Sophie made a new note, potentially useful.

"You made this?! Hi I'm June!" June jumped, ready for her friendly introductions.

"Hi! I'm Caleb. Well we tried. Came to check out the huts, thought it was a good idea to look before trying to make our own and we decided to trade. Stick around and help out where we can. It's a better dead easier if we're all working together? Furniture and stuff are more do-able with just me or another person. I think we got a better hang of it now. Right Keshia?" fumbled the boy, friendly but a little scared off by June's sudden face to his.

"Hmm, you're the art student. I just gather parts and hold things according to orders." the tall woman cleaned up the latest nut she was working on before looking up, a small smile of pearls peeked out on sighting the girl behind June.

"Sophie? You're looking much better, your foot alright?" Keshia asked, getting up with a dusting of coconut fuzz.
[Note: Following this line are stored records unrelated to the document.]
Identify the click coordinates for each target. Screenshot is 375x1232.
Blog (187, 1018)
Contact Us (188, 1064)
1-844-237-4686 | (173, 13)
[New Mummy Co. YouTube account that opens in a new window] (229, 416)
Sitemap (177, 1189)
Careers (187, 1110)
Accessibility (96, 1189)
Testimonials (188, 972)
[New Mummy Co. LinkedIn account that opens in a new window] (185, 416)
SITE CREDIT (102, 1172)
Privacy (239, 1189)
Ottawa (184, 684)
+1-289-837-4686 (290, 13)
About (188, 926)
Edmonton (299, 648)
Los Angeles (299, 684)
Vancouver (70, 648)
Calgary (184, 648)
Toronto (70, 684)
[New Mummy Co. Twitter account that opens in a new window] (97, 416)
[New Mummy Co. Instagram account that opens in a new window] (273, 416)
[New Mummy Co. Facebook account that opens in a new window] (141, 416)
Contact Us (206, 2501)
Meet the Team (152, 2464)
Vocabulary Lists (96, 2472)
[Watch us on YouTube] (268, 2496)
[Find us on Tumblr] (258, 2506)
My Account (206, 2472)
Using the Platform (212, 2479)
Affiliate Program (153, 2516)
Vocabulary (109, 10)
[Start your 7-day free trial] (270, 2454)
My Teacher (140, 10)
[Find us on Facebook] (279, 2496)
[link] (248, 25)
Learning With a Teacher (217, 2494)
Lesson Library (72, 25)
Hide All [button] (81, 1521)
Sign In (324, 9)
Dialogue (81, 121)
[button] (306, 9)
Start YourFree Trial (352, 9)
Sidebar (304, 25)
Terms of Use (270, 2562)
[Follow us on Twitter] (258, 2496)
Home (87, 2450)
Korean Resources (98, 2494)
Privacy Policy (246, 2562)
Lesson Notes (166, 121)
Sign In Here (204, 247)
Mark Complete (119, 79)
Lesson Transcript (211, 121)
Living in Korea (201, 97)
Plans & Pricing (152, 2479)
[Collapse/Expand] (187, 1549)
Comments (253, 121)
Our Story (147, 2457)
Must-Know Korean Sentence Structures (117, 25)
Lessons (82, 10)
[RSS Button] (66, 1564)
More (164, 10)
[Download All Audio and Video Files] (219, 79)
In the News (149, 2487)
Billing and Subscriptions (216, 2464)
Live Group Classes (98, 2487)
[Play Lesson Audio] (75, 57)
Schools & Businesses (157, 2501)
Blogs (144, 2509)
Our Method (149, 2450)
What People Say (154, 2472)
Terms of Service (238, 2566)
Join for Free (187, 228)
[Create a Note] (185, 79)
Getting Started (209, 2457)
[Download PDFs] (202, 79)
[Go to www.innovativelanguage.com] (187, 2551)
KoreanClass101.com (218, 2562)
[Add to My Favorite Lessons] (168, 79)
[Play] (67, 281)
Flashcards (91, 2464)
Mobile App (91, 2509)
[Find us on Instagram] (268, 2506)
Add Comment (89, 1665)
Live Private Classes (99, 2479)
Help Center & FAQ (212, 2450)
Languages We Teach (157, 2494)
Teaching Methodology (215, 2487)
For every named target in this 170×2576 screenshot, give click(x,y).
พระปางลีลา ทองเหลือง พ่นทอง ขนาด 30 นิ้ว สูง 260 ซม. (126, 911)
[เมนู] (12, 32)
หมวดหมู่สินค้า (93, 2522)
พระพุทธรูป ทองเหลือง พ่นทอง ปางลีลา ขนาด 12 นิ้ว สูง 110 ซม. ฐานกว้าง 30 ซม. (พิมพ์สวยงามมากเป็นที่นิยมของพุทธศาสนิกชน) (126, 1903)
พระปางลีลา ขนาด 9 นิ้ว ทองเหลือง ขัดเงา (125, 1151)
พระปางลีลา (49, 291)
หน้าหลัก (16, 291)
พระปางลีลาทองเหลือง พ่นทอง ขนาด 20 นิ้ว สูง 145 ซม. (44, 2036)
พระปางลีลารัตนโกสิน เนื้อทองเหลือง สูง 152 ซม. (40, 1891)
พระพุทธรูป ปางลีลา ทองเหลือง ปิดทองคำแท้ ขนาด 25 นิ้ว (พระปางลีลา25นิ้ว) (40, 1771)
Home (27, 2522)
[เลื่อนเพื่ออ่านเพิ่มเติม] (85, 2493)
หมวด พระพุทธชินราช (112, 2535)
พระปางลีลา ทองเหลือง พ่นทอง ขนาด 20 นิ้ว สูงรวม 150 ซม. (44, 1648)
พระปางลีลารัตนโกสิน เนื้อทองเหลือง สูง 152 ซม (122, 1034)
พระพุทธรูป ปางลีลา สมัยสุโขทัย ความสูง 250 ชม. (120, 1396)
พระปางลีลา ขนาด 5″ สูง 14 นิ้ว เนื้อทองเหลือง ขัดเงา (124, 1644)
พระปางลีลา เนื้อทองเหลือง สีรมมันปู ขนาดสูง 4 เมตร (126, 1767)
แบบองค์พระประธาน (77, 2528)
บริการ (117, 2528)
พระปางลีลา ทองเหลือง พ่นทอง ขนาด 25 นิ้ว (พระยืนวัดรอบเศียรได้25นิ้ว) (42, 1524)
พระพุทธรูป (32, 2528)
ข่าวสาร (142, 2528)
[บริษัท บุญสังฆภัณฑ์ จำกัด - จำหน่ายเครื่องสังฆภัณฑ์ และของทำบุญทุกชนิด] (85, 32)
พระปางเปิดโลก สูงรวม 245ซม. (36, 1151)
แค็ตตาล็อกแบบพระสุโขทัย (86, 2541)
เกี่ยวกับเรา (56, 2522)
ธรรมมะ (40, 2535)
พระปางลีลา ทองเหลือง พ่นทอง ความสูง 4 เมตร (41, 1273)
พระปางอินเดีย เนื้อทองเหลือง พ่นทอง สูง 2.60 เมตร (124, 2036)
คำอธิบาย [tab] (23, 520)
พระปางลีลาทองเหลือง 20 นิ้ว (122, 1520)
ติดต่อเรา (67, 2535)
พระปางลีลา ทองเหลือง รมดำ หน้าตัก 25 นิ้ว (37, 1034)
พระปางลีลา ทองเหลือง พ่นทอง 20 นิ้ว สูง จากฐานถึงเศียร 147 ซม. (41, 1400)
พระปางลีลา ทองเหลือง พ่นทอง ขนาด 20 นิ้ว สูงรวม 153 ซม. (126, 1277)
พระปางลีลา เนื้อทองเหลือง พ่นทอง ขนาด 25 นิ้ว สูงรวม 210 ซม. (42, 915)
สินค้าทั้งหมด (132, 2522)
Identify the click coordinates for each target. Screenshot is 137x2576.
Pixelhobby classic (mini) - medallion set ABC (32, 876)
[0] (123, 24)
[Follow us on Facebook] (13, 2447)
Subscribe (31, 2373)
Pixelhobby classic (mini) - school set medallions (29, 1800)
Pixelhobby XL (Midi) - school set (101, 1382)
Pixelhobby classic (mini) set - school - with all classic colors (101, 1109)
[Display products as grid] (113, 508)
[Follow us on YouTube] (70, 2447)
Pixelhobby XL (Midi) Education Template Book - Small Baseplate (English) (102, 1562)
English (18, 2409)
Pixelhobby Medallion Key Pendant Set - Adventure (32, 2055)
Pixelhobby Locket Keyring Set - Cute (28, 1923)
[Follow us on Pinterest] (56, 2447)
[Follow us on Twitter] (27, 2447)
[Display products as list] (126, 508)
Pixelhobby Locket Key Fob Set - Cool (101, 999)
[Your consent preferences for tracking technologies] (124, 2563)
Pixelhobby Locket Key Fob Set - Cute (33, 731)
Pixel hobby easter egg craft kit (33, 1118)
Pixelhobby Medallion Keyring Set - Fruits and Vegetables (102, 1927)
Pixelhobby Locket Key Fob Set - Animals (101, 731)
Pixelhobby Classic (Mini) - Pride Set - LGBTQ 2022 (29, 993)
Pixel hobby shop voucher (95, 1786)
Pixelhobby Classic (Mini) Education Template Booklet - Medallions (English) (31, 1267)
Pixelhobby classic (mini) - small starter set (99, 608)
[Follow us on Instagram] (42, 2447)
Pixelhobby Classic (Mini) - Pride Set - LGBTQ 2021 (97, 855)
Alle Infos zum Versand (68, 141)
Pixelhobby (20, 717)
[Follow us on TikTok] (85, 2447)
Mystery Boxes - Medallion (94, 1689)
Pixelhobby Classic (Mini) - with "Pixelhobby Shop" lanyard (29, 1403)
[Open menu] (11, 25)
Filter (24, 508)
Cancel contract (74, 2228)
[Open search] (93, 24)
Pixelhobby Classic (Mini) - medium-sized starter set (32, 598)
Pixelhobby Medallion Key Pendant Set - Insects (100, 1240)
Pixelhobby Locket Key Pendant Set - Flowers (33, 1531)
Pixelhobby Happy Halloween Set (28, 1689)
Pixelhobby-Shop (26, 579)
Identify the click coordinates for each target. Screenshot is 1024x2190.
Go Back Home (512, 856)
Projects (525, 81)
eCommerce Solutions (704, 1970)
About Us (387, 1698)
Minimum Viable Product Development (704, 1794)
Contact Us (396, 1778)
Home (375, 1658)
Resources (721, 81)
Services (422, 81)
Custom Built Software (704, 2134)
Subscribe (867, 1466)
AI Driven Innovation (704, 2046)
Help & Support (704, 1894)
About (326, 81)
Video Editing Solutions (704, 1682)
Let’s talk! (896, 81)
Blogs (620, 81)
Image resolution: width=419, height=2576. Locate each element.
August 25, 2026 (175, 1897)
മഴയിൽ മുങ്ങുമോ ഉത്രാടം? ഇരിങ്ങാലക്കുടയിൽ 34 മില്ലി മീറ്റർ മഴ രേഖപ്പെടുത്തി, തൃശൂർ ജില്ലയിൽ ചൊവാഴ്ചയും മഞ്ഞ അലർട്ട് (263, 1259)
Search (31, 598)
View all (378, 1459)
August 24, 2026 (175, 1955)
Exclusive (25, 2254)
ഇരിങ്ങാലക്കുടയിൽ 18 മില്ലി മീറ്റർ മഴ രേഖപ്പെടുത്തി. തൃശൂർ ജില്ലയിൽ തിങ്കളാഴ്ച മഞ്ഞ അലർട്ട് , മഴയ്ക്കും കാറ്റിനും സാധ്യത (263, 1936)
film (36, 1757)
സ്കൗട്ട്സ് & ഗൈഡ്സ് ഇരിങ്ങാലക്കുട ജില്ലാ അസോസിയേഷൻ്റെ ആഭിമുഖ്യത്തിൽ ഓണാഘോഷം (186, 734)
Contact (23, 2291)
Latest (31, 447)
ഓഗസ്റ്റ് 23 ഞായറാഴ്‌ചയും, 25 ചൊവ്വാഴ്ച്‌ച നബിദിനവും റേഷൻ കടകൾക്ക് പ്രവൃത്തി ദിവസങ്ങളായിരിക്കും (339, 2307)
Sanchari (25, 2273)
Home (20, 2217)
"Ah, Sophie?! How are you feeling?" Caleb scrambled looking over. Surprised at her presence and worried when remembering what happened the last. The night they last saw the petite girl.

Mattie peeked down to his sister, professional smile already plastered on to the new introductions.

Sophie may have been playing a game but damn hell was he going to keep letting her play for him. He wasn't a little kid anymore, begging her to beat this level or boss.

"Your foot? Hi, I'm Mattie, Sophie's brother, and this is my more hyper sister June. Nice to meet you. Do you mind telling me what my sister didn't?" Mattie grinned, so hard his eyes closed behind his glasses.

Sophie sighed. Well there goes trying to save him another headache.